====== Available data
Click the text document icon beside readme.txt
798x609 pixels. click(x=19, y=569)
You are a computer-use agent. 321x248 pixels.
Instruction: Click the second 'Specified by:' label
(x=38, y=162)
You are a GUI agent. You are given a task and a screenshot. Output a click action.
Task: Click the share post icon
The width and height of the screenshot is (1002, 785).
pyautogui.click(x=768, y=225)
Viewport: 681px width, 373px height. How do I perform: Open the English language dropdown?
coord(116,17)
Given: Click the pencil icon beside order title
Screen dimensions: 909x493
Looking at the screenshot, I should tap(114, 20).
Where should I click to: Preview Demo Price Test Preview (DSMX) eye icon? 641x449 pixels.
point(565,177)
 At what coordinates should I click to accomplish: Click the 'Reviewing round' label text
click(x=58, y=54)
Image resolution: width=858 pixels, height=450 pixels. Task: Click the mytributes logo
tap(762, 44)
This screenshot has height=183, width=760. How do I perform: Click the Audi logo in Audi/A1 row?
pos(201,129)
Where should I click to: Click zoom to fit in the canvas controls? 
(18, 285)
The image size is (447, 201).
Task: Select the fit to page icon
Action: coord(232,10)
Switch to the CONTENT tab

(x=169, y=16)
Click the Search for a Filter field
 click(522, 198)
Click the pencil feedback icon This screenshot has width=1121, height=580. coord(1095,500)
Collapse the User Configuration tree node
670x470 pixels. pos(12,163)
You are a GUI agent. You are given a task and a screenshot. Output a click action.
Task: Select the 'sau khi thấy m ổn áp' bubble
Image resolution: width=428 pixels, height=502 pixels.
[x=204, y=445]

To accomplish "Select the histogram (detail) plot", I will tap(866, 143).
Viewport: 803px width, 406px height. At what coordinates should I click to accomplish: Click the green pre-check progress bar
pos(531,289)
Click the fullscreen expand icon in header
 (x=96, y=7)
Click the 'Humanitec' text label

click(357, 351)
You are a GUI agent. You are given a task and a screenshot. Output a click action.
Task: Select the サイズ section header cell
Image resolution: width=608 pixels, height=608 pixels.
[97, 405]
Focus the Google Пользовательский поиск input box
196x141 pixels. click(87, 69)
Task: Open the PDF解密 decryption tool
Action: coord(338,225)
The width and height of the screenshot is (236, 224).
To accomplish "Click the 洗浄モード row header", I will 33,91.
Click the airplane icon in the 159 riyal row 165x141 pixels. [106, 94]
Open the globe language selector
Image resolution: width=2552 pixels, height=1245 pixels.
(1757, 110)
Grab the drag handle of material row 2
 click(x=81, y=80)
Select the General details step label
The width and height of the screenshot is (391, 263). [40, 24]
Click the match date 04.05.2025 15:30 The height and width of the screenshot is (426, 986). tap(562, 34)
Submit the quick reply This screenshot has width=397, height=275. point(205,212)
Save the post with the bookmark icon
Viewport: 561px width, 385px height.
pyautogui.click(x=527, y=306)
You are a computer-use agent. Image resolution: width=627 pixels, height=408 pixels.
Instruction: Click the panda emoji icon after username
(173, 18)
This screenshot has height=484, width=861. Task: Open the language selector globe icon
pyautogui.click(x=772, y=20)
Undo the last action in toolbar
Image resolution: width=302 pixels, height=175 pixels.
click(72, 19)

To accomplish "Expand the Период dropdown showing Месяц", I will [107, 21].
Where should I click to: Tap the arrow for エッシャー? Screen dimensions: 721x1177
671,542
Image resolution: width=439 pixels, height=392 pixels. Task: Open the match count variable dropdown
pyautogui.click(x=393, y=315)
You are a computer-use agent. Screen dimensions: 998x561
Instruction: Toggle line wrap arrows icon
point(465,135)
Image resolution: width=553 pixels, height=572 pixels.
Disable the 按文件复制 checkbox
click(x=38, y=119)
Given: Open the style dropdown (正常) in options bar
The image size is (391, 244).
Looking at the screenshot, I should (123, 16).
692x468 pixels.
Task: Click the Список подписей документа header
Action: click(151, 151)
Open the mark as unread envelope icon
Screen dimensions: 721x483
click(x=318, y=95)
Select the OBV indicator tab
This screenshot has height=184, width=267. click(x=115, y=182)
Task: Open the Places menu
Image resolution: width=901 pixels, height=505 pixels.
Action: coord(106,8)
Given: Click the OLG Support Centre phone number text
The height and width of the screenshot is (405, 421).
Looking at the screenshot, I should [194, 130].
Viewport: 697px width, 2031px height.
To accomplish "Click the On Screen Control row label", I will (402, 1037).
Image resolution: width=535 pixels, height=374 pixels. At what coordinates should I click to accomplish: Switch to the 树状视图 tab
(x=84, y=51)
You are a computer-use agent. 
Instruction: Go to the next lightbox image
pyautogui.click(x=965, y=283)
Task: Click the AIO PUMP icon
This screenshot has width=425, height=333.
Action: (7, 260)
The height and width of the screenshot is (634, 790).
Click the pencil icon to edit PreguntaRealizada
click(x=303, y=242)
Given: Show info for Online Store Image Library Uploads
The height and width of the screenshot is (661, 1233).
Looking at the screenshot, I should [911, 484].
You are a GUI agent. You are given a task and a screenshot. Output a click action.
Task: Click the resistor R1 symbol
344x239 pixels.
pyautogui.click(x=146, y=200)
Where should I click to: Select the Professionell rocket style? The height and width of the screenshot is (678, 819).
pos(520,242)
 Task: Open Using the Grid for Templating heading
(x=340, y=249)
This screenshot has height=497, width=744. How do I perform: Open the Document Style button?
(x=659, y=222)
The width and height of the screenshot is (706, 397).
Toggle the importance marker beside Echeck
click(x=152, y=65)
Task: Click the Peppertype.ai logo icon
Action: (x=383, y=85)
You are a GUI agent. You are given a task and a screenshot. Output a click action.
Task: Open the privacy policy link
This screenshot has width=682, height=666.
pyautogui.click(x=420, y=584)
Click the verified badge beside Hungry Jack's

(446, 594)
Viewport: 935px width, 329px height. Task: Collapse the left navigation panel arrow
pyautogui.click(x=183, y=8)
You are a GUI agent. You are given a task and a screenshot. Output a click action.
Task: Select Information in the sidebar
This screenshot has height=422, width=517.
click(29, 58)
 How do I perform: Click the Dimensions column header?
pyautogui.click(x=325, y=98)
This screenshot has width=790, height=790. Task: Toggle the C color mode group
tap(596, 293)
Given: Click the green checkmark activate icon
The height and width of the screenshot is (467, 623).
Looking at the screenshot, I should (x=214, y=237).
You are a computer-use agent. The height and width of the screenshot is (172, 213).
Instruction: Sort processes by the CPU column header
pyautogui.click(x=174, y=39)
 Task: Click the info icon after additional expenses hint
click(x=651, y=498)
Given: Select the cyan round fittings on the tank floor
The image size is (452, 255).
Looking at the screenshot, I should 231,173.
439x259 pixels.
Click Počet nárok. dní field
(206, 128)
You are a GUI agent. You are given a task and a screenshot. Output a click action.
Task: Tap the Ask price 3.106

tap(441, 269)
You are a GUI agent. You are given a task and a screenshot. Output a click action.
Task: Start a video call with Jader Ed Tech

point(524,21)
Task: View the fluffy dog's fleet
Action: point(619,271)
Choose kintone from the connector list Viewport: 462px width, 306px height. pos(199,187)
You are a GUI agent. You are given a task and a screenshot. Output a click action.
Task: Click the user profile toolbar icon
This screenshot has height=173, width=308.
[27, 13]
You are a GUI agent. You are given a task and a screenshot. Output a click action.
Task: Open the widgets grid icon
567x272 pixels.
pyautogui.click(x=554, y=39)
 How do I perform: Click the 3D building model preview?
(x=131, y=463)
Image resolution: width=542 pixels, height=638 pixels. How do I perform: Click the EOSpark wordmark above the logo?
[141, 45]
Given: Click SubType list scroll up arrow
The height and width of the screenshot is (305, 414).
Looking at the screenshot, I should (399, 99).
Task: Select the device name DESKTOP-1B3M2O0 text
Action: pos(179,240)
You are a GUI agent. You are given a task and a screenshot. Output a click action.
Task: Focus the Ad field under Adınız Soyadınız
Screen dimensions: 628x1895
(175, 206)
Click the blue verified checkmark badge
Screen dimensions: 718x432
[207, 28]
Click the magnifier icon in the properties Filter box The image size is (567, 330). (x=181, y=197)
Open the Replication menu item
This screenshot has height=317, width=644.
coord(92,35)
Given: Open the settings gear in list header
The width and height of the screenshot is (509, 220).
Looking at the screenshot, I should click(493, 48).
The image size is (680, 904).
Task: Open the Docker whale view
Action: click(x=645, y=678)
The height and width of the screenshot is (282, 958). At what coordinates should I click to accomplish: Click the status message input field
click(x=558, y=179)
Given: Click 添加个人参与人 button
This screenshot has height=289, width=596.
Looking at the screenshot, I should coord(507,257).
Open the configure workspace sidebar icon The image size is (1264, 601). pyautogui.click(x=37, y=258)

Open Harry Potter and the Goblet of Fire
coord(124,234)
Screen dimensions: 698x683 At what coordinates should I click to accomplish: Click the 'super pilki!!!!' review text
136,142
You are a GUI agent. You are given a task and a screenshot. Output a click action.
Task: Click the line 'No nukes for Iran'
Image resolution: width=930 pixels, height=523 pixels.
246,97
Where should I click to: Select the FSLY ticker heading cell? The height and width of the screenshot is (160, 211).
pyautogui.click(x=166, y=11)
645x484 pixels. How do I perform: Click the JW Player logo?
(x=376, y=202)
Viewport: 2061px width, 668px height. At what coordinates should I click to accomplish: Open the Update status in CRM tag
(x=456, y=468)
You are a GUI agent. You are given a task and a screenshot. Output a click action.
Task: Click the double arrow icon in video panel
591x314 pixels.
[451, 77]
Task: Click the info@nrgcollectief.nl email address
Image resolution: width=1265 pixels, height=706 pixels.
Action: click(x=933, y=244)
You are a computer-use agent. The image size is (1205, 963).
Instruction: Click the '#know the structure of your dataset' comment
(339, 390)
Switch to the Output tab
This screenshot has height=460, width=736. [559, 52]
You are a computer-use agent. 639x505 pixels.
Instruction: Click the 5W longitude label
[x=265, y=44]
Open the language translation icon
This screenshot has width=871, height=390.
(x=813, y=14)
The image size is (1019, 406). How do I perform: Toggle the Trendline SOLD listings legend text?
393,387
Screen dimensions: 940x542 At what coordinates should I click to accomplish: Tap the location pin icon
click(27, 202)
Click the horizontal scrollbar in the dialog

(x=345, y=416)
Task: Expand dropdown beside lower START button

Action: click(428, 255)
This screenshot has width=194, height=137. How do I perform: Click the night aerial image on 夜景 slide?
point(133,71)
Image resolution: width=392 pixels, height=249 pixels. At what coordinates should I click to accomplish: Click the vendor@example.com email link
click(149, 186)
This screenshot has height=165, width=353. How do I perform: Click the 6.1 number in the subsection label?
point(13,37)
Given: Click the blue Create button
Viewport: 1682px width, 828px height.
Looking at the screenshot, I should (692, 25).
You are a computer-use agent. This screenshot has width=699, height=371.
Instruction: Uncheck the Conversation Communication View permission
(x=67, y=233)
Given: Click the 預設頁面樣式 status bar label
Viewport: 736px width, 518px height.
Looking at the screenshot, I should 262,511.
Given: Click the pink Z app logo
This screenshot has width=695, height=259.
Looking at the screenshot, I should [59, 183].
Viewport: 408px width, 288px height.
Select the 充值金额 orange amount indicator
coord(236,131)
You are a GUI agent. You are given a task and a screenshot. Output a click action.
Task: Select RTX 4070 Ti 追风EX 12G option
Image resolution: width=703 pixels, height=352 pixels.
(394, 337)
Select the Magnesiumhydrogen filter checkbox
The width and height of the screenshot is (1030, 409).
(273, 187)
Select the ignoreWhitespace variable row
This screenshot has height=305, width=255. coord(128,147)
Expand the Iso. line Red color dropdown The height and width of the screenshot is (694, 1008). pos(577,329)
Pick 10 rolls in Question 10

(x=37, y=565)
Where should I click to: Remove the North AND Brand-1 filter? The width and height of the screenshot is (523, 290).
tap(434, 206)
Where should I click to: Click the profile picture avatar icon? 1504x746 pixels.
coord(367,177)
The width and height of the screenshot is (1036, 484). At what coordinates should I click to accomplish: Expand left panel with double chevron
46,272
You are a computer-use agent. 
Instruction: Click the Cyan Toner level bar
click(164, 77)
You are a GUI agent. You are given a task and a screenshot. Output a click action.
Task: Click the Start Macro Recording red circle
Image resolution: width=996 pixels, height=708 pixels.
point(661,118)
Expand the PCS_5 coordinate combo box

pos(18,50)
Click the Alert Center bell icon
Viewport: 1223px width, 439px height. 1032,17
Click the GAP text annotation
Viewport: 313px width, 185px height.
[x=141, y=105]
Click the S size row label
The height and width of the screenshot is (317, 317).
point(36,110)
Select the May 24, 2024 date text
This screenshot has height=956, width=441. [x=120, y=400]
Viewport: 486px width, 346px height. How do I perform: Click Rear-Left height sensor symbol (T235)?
============
Tally the lines in the records that hold the word "post". Give only the total.

2